> **Task directions**
Please copy out the entries below exactly, beginning with the line that contains "Open the Store" and ending with the line that contains "You are a computer-use agent. The height", and include nothing outside that span.

> **Dataset extract**
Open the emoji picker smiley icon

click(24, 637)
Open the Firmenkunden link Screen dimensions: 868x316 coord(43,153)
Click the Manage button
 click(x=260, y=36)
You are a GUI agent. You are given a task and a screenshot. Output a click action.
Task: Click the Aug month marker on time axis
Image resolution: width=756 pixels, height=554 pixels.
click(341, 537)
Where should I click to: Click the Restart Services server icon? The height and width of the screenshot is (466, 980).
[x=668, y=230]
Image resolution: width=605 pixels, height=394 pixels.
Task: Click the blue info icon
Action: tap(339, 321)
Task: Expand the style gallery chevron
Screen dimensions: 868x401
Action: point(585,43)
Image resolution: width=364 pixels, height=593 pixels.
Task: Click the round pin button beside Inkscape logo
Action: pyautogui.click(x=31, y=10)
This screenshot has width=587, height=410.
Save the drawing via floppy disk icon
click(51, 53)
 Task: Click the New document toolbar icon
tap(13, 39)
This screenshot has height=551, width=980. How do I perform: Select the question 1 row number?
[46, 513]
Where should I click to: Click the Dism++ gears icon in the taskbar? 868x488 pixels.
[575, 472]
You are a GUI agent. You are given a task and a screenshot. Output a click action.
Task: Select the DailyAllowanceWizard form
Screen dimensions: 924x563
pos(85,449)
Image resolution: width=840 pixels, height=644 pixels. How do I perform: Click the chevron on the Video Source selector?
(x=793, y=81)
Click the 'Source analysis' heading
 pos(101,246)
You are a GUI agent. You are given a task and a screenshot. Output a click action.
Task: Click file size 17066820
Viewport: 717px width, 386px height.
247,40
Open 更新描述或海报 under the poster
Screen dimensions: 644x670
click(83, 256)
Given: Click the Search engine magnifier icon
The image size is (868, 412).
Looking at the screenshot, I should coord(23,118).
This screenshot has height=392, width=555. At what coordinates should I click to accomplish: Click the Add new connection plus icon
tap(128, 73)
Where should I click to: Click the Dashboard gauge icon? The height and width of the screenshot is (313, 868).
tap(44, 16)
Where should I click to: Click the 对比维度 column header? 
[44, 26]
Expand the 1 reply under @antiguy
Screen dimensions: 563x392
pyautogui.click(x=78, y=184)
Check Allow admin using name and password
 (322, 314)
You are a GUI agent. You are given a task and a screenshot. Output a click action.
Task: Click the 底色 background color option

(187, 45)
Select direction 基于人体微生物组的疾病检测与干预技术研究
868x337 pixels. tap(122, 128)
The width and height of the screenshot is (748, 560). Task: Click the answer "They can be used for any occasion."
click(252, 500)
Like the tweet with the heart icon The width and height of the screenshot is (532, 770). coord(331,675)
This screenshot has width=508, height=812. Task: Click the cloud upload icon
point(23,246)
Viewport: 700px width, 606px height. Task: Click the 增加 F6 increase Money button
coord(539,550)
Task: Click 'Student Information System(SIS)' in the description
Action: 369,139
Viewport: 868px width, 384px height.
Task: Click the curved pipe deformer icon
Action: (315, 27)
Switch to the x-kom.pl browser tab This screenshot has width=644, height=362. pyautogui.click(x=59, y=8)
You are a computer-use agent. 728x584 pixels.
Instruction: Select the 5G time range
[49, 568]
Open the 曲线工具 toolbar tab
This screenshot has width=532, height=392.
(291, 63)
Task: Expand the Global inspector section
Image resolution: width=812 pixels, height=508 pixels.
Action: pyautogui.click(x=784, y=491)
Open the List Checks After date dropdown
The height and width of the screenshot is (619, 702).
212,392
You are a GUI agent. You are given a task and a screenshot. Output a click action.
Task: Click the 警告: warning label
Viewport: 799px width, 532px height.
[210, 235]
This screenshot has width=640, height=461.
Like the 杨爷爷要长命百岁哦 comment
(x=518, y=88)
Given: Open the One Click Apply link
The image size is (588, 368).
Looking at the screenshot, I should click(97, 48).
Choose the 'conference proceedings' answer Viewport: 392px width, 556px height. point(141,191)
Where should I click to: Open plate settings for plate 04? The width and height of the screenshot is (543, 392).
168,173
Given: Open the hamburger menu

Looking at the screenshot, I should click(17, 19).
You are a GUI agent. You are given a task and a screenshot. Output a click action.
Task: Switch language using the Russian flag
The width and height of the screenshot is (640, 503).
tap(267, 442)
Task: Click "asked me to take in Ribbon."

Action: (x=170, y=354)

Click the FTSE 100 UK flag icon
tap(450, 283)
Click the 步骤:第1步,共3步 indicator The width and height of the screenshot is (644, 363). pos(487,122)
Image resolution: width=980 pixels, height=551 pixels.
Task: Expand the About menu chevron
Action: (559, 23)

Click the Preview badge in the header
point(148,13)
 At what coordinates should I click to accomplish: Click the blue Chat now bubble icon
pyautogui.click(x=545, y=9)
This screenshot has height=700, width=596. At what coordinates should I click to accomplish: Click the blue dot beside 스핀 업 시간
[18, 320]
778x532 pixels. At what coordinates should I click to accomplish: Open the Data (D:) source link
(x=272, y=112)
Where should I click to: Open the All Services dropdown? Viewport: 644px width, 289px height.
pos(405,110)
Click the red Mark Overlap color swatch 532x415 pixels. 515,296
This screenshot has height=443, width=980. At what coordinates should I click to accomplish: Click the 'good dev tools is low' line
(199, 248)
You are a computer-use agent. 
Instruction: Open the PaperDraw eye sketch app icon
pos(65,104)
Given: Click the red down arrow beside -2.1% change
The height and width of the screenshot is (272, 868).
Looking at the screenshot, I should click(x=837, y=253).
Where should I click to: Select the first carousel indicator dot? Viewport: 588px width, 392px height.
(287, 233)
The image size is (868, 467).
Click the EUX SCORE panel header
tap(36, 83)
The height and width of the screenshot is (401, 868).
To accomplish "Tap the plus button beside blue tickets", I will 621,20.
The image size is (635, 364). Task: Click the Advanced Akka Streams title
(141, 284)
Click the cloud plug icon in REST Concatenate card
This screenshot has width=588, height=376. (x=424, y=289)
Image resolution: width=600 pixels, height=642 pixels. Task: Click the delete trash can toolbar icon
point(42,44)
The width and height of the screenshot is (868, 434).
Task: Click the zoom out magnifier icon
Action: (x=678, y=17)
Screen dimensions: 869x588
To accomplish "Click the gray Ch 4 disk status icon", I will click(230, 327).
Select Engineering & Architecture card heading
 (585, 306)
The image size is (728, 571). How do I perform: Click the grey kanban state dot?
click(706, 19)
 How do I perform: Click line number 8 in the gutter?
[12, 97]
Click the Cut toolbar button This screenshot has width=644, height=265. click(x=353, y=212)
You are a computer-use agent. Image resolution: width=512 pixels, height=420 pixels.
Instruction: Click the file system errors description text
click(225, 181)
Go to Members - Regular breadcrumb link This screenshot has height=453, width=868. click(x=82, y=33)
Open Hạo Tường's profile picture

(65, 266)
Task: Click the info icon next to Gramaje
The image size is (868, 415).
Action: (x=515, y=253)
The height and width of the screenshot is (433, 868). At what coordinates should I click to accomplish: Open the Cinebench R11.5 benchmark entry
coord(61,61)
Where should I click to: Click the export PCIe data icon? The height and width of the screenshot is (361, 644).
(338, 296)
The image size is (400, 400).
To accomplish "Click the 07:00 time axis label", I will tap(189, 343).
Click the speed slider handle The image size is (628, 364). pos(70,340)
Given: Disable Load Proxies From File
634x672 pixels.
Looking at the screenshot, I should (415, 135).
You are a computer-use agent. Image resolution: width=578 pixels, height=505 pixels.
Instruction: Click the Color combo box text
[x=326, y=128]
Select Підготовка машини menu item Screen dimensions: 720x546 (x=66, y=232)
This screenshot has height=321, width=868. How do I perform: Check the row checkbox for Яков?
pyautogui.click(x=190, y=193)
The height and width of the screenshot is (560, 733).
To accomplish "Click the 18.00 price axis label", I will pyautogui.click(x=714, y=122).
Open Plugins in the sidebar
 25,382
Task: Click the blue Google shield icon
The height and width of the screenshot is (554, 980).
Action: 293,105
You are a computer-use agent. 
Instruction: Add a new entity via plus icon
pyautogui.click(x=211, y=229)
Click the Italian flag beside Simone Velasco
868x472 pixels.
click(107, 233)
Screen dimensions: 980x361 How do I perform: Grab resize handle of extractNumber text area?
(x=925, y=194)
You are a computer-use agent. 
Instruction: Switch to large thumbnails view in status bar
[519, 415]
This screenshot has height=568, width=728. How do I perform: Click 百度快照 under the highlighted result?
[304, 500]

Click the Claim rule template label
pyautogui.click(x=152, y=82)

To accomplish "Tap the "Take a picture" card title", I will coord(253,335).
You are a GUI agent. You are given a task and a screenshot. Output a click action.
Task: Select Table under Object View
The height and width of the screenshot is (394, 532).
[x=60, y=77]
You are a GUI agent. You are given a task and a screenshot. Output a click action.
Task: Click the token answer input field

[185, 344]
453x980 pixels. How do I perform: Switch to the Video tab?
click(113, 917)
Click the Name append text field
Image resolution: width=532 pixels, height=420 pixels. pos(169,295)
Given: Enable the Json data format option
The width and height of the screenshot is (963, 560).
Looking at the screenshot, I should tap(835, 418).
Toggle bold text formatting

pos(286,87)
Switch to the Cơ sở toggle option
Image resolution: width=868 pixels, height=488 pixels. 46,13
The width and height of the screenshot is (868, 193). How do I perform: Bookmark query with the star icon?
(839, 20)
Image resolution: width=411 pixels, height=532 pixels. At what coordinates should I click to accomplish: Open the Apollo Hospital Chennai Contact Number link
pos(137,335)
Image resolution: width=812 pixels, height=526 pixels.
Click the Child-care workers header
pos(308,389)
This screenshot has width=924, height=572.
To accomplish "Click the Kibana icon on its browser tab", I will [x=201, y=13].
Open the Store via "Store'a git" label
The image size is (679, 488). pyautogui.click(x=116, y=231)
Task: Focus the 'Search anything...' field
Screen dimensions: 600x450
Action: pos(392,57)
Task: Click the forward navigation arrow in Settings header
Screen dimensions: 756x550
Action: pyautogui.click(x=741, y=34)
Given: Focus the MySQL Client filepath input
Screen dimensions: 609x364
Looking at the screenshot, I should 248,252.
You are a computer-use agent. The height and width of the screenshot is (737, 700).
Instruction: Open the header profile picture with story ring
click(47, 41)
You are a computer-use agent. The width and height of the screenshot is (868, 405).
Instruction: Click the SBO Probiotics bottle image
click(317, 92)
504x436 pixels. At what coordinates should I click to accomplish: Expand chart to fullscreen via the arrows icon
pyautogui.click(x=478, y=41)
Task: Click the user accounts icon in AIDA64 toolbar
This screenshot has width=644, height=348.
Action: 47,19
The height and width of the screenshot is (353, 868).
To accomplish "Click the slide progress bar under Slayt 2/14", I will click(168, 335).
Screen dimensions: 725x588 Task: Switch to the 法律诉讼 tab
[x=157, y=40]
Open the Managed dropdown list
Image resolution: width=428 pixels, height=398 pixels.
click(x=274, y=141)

> **Solved exercise**
Open the Store via "Store'a git" label
The image size is (679, 488). pyautogui.click(x=116, y=231)
Task: Focus the 'Search anything...' field
Screen dimensions: 600x450
Action: pos(392,57)
Task: Click the forward navigation arrow in Settings header
Screen dimensions: 756x550
Action: pyautogui.click(x=741, y=34)
Given: Focus the MySQL Client filepath input
Screen dimensions: 609x364
Looking at the screenshot, I should 248,252.
You are a computer-use agent. The height and width of the screenshot is (737, 700).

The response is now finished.